2013 Monument Ave. 10k

After two consecutive years of big PRs at this race, I fell off this time around to finish in 41:18 – 55 seconds off my best time. But, unlike the past two years, I have been focused on ultrarunning in 2013 and have done no significant speed work since returning from my injuries last fall. The majority of my mileage has been the slow and steady variety, aimed at increasing my ability to run longer distances.

I looked at this race as an opportunity to discover how the slow training would manifest itself during a faster race; to see if, in fact, the aerobic development would also make it easier to run faster. I have to say I am pleased with the results – to be able to run this time with minimal speed work in the past year and directly on the heels of some big training weeks, including a 20-mile trail run just 6 days before this race, shows that I’m still within striking distance of the ever-elusive sub-40 if I were to focus myself on the necessary training.

I didn’t have a solid time goal for this race other than to re-qualify myself for the A-wave in next year’s race by running a time of 41:59 or faster. Judging from recent workouts, I thought a 6:40 pace – or 41:30 overall – was a likely outcome. However, qualification times for this race are good for two years, so it wasn’t imperative to qualify this year since I could still use last year’s race for the 2014 event.

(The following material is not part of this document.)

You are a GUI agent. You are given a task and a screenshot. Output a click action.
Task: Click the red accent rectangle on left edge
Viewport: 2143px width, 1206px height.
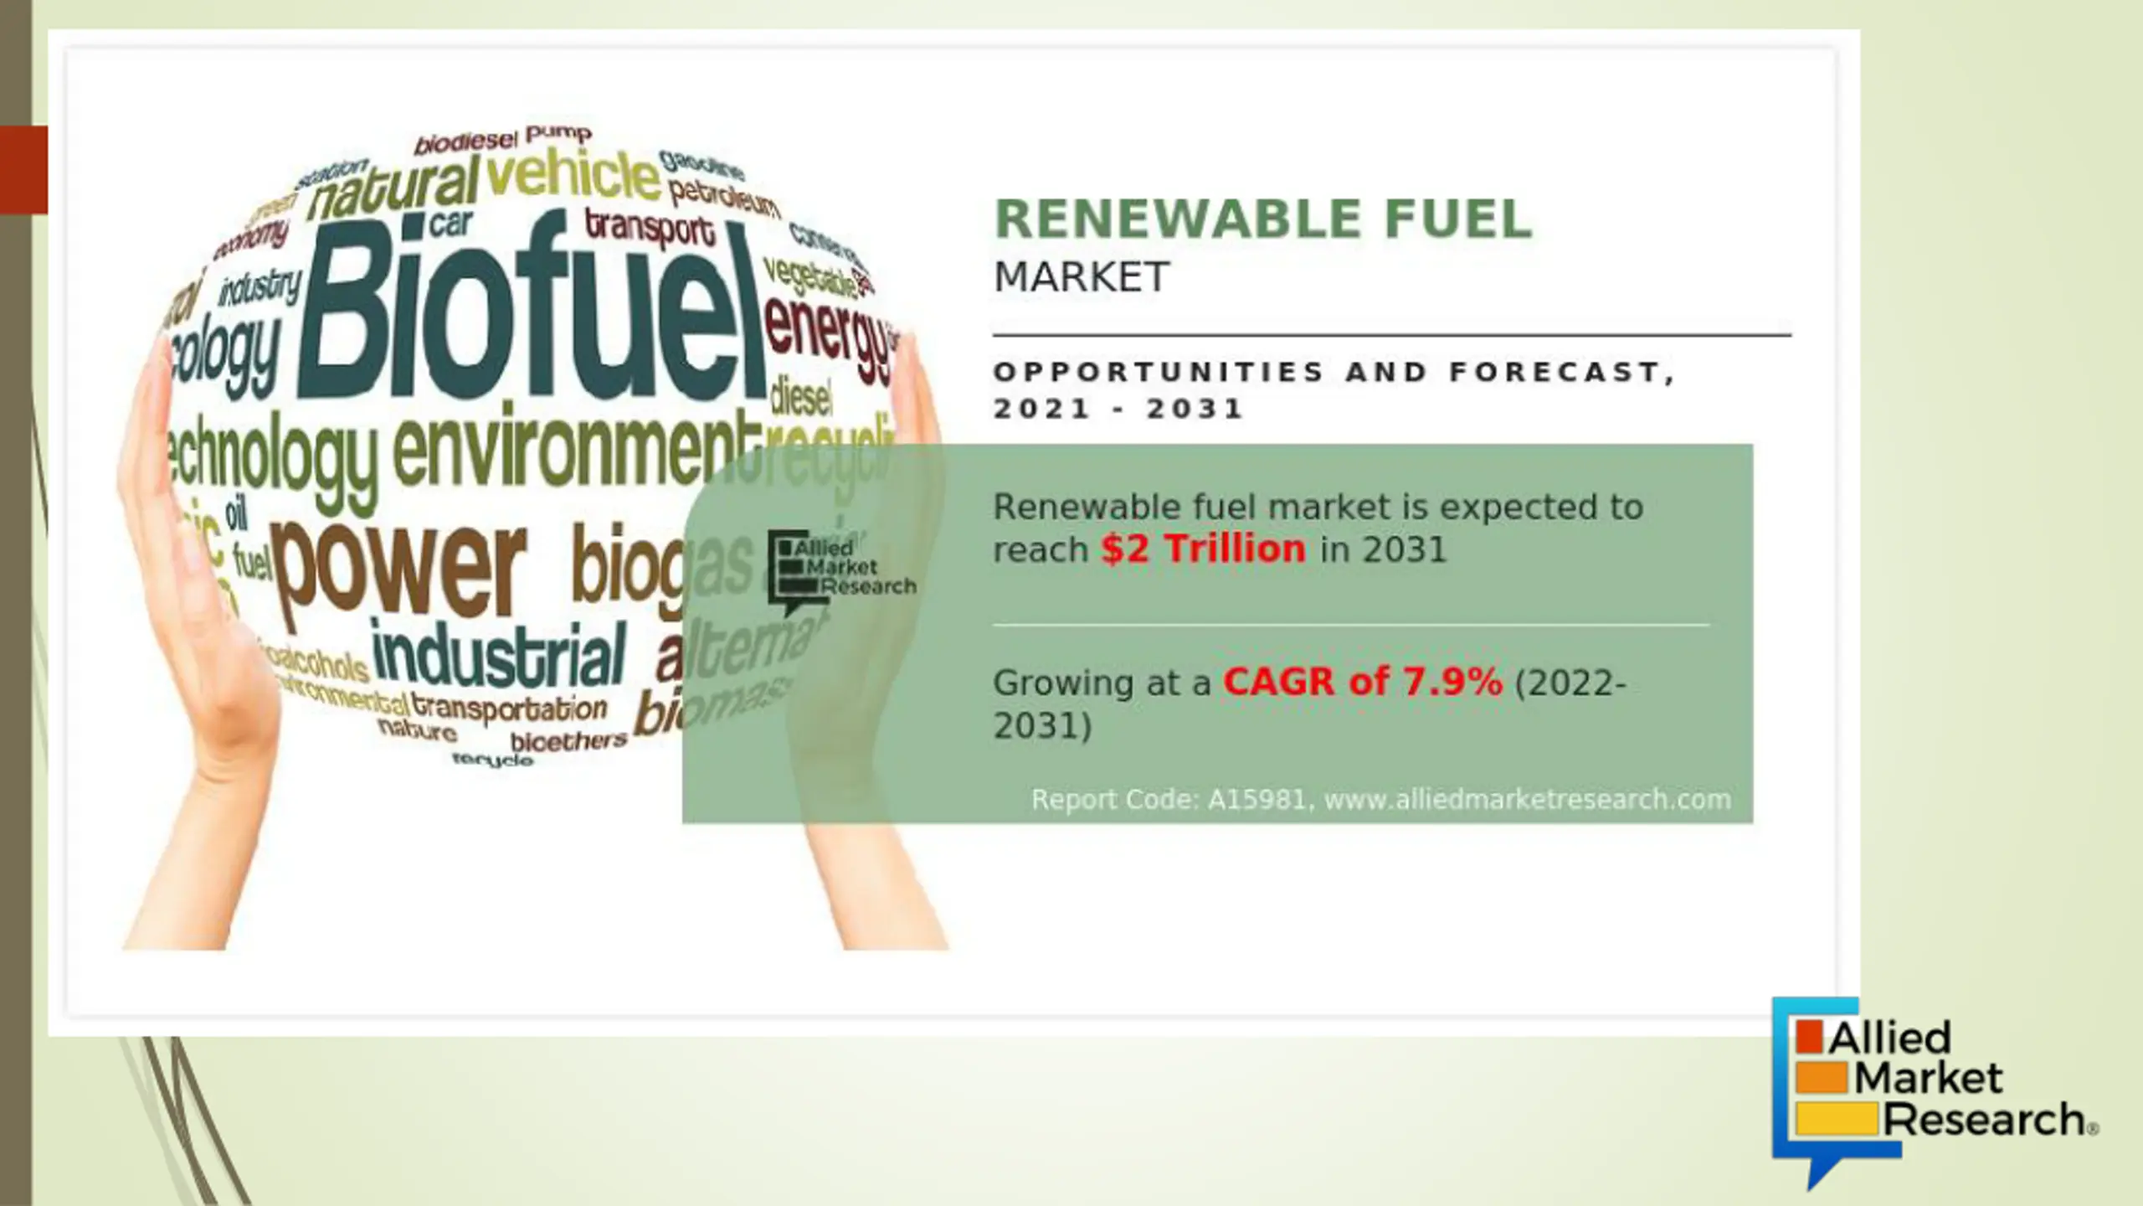tap(23, 170)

It was just something that I could aim for.

This race, as always, was a fun one. Although as a runner in the first wave who is focused on running as hard as I can, it can be tough to really soak up the external atmosphere that makes this race what it is. I don’t see the spectators’ funny signs, the people running in costume are far behind me, and I only get to hear about 8 seconds of music from each band I pass along the way.

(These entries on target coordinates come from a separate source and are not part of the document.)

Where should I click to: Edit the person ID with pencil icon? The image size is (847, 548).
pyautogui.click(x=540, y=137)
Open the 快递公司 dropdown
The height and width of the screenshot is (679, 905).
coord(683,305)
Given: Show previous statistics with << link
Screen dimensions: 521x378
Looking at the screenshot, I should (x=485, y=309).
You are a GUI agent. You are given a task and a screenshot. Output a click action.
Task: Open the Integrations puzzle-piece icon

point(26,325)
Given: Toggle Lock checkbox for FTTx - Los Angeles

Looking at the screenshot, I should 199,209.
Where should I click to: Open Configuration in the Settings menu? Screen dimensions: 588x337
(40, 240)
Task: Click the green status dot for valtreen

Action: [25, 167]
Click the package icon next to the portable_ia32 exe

This was only the second time I’ve run this race with a Garmin, but it was interesting to compare this year’s splits with those from 2012. Although I was 9 seconds per mile off last year’s pace (6:38 this year vs. 6:29 last year), each mile of my race rose and fell in the same way both years.

This year I opened with a 6:29, which felt incredibly easy as I was sucked along with the crowd. I briefly flirted with the outlandish possibility of running sub-40, but that thought was quickly dashed with a 6:41 second mile. I didn’t feel like my effort had decreased, and yet there I was. The third mile was, like last year, the slowest of the day, coming in at 6:48. I was definitely working hard but still felt strong. My 5k split was 20:49, and I realized that I could pretty easily hit my goal of sub-42 since I had plenty left in the tank.

However, I think this is where the ultra training started to rear its head. Although I felt strong and had plenty of energy, I didn’t have those extra gears of speed to tap when I reached the later miles. Mile 4 – generously sloping downhill, passed in 6:35, and then I was back up to 6:45 for the slightly hillier fifth mile.

In the biggest departure from last year, I could only muster a 6:30 for mile 6 – a downhill mile that I covered in 6:13 last year. Again, I felt relatively strong, but my effort wasn’t translating into faster speeds. The last 0.2 kick was at a 6:13 pace – not even close to last year’s 5:45 effort.

But that’s OK. I’m a different runner this year and I embrace the training path that I’ve chosen. That’s the wonderfully liberating thing about running – it can be whatever you want it to be, whatever fits your life at the moment and provides the fulfillment you need. And, even so, it’s still rewarding to knock out a 41-minute 10k when just a few years ago I was over the moon with a 45-minute performance.

Now it’s on to the real test of all this ultra training – the Promise Land 50k in just two weeks!